After a day of roaming the immensity of Cape Hatteras National Seashore, we reached our destination in time for the 3:30 tour. The young lady who took everyone’s tickets called on her radio to a fellow ranger. “Could you check and see if that’s thunder?”
There wasn’t a cloud in the sky. Straggling, as usual, to take photos, I’d just put my foot on the doorsill of America’s tallest lighthouse when I was told “sorry, you have to leave. Now. We’re evacuating the lighthouse.”
I’d tried to make plans for three years to climb this lighthouse, and they evaporated in an instant. We waited. And waited. With the final tour time scheduled for 4:40, at 4:10 we were told the tours were over for the day.
Cape Hatteras Lighthouse isn’t easy to get to. From US 64 in Nags Head, it takes more than an hour driving south along the remote beaches of the Outer Banks. And that’s if you don’t run into bridge construction (we did), dune rehabilitation, or rough weather. And you don’t stop.
So we reluctantly headed north, the skies turning dark by the time we hit Salvo until the rain came as a drizzle. All day, our weather had been perfect. But for the same reason you don’t see kiteboarders until lunchtime – the wind picks up as the day wears on – weather late in the day can change quickly on Pamlico Sound.
Today’s forecast sounded promising, so we scuttled all other plans and arrived at Cape Hatteras 45 minutes before the first tour at 9 am. I was one of less than a dozen people to make the first climb of the day.

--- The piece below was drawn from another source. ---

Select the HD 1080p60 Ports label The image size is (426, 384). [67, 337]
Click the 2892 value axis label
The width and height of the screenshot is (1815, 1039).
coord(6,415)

The big advantage to being on the first tour is time to linger. While lingering, I met Alice King, who was finishing up her “lighthouse bagging” from Currituck to Pensacola by climbing the 248 steps to the top of the most important light along the East Coast. She and her husband Miles Wright planned to celebrate by visiting Ocracoke Lighthouse, which takes two 40-minute ferryboat rides to access. “We can’t climb it because it’s not open to the public,” Alice said, “but I figure it counts to go take a picture of it.”
Built in 1870, the Cape Hatteras Lighthouse was moved to its present location less than a decade ago, an engineering feat in itself.
There is no doubting its age as you climb the iron stairs to the summit and look out over the Graveyard of the Atlantic, the most dangerous shoals along the East Coast. But it has withstood hurricanes, lightning, and the test of time. Yes, it was worth waiting for.